Enfin, une réflexion va être lancée sur la protection sociale des artistes, afin d'examiner les synergies entre l'Association pour la gestion de la sécurité sociale des auteurs (Agessa) et la Maison des Artistes.

Le deuxième axe de mon rapport traite plus particulièrement de la photographie en rappelant que le secteur est toujours en quête d'un accompagnement des pouvoirs publics. J'ai noté un effort du ministère pour mieux identifier les crédits dédiés à la photographie qui s'élèvent, au sein de l'action 2 du programme « Création » à presque 7 millions d'euros. Ils doivent financer :

- la commande publique du Centre national des arts plastiques (CNAP) et des FRAC, pour 1,15 million d'euros ;

- les centres d'art dédiés à la photographie, dont le Jeu de Paume, pour 4,6 millions d'euros ;

- les festivals, dont Arles et Perpignan pour un total de 876 000 euros, avec un déséquilibre notable au profit d'Arles qui bénéficie de 600 000 euros, contre 129 000 pour Perpignan ;

- les aides aux projets pour 330 000 euros.
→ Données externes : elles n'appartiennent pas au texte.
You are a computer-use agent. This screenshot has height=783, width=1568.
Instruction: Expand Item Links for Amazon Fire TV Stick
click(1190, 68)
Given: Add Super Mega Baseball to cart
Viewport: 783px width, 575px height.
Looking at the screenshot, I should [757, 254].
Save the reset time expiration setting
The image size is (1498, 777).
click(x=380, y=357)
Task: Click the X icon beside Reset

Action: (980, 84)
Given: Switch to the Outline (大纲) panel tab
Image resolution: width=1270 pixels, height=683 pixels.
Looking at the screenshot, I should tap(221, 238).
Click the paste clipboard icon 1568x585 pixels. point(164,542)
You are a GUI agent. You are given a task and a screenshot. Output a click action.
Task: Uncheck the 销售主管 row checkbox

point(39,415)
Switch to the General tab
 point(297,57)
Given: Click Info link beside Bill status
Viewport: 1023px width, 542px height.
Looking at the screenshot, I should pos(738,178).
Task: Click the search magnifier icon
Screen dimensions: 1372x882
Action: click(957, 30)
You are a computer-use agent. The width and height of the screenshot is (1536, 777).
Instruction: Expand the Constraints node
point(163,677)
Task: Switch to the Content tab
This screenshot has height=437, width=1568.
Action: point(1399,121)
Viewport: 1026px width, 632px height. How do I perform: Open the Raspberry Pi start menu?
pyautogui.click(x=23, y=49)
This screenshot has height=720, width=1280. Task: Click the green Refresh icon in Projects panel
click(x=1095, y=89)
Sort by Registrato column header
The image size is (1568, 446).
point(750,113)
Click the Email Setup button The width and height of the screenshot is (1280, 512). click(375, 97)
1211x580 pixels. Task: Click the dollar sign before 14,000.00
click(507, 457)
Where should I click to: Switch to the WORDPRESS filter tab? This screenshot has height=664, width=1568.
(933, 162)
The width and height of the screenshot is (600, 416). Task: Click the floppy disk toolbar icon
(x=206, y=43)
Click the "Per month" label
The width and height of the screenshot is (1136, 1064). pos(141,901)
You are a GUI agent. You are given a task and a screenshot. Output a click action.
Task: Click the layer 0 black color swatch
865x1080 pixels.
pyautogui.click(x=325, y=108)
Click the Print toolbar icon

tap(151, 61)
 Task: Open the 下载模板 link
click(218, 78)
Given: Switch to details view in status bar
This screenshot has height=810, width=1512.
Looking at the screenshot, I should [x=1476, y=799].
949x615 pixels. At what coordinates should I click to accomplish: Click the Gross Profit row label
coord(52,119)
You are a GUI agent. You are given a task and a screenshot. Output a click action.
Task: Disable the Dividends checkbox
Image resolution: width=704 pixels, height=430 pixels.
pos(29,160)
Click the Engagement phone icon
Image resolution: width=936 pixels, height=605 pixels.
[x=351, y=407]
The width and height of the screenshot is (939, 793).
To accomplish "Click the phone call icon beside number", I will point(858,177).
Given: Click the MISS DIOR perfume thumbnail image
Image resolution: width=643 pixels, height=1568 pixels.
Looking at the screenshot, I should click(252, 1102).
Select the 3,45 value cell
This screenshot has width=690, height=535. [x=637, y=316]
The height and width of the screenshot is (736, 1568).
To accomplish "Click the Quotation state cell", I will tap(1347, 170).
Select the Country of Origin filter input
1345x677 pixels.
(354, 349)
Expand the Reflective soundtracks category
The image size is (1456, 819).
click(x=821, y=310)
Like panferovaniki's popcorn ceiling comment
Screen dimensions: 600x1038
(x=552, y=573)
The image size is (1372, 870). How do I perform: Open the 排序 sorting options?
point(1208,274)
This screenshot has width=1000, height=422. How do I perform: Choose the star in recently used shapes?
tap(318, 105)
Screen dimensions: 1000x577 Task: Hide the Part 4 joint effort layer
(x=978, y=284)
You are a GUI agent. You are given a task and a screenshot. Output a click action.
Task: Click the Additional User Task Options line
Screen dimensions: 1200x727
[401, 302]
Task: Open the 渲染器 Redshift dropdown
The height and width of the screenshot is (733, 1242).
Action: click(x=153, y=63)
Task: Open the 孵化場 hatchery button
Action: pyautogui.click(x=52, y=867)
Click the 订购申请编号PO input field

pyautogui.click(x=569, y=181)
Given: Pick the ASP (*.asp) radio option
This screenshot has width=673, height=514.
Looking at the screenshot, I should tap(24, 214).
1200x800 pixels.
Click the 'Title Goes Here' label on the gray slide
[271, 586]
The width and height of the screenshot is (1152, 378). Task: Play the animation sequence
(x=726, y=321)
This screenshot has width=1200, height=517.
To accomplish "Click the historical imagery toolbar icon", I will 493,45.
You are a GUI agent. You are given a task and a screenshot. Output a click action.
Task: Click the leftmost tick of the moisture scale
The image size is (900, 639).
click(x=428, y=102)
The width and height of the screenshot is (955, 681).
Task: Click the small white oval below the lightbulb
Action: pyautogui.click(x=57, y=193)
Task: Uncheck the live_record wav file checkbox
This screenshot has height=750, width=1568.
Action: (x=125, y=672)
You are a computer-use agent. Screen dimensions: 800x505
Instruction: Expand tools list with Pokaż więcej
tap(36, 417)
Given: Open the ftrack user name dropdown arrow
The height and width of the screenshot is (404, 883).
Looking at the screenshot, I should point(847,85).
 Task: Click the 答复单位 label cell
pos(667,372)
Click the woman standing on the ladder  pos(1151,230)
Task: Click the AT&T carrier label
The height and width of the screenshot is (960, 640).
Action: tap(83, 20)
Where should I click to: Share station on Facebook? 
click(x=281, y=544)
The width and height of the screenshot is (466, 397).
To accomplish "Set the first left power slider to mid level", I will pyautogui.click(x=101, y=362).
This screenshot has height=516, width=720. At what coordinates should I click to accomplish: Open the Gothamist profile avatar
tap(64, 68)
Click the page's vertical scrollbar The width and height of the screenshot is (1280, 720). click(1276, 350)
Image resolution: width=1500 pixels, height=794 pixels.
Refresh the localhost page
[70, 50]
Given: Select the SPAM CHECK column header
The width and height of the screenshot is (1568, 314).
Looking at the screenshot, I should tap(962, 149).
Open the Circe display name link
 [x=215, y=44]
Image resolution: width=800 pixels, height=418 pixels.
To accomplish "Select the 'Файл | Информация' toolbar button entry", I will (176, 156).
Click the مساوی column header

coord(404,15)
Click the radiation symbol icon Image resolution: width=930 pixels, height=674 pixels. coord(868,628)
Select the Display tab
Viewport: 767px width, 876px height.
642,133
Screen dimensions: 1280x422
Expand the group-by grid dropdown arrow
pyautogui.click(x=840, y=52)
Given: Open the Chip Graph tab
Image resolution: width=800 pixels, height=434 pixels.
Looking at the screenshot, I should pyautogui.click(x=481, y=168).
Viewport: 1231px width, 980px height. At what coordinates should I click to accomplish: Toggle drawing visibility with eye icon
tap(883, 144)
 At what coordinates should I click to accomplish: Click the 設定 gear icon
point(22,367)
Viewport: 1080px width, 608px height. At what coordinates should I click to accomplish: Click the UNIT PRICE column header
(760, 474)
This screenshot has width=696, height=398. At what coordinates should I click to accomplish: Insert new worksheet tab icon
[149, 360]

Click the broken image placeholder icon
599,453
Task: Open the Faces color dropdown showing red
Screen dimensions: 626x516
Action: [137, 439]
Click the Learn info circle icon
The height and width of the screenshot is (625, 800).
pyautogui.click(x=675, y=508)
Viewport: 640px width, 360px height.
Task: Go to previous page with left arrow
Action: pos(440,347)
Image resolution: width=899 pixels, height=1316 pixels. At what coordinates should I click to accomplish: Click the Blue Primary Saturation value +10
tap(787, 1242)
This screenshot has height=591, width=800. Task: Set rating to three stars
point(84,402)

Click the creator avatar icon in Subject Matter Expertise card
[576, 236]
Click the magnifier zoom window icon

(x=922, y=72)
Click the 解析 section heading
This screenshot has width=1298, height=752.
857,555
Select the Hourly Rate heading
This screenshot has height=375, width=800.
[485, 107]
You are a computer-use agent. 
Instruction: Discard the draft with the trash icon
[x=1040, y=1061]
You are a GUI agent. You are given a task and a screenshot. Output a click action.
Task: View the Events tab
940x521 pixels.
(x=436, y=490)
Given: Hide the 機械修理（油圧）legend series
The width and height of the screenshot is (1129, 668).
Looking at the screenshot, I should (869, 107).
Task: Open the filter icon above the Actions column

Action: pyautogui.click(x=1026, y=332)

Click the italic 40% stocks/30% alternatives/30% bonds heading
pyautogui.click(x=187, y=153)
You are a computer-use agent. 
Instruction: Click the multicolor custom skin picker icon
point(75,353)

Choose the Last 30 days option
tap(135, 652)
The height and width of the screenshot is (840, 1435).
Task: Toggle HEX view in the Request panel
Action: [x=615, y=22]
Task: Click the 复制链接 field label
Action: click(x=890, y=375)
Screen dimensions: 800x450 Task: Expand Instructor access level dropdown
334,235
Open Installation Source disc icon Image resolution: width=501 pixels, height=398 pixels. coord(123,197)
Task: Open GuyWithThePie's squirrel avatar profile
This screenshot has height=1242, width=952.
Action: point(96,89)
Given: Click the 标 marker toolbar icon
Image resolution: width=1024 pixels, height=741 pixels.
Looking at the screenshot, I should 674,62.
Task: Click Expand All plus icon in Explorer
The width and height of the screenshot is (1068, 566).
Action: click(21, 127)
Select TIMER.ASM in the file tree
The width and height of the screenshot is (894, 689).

On peut se réjouir du lancement, au mois de mars 2012, du portail « Arago », qui a pour but d'offrir un accès libre et direct sur Internet à la connaissance de l'ensemble des collections et des fonds de photographies conservés en France. L'État aura in fine contribué à hauteur de 70 % du budget total, évalué à 2,3 millions d'euros. 17 000 images sont désormais en ligne, issues essentiellement de fonds déjà numérisés. L'agence photographique de la RMN qui gère le portail devra veiller, en cas de ventes de photographies, à ne pas tirer les prix vers le bas.

Enfin, je souhaite rappeler les priorités de la profession qui sont toujours d'actualité. Il s'agit en premier lieu de la question des droits d'auteur, à commencer par le sujet de la mention des « droits réservés » ou DR. Je vous rappelle que votre proposition de loi n° 441, madame la Présidente, est actuellement en navette et en attente d'inscription à l'ordre du jour à l'Assemblée nationale. Le ministère a, de son côté, indiqué avoir organisé une série de réunions avec les organisations professionnelles des photographes et élaboré un projet de cadre conventionnel de signature des photos de presse. Les éditeurs n'ont pas encore apporté leurs observations.

Les droits d'auteur sont d'autant plus importants qu'ils représentent désormais le mode de rémunération le plus courant, notamment des photojournalistes qui ont dû s'adapter à la crise économique de la presse et à la chute du salariat dans leur secteur. Ils ont largement diversifié leur activité, devenant ainsi enseignants, ou réalisateurs de web-documentaires, ce qui soulève d'ailleurs des difficultés pour accéder aux prestations sociales ou à la carte de presse. Ce dernier point est d'autant plus crucial, à mes yeux, qu'il soulève en plus la question de la pluralité des sources d'information. Sans accès aux zones de conflit, et avec un monopole économique du tandem Getty-AFP, les photojournalistes nous alertent, à juste titre, sur les conséquences de leur situation en termes de démocratie dans les médias. Ils évoquent d'ailleurs l'idée d'un quota de production d'images qui serait imposé aux organismes de presse.

En conclusion, je constate que le secteur des arts plastiques, malgré les efforts du ministère de la culture pour en protéger les crédits d'intervention, n'échappe pas au repli budgétaire total.

Cela prive le secteur de toute ambition de développement et des marges de manoeuvre nécessaires, notamment pour faire reculer la précarisation de la filière des métiers et de la création dans les arts plastiques, action dont tous soulignent la nécessité.

A titre personnel, je propose, compte tenu de l'ensemble de ces observations, de donner un avis défavorable, et je vous laisse le soin d'apprécier l'état des crédits de l'action 2 du programme « Création » de la mission « Culture ».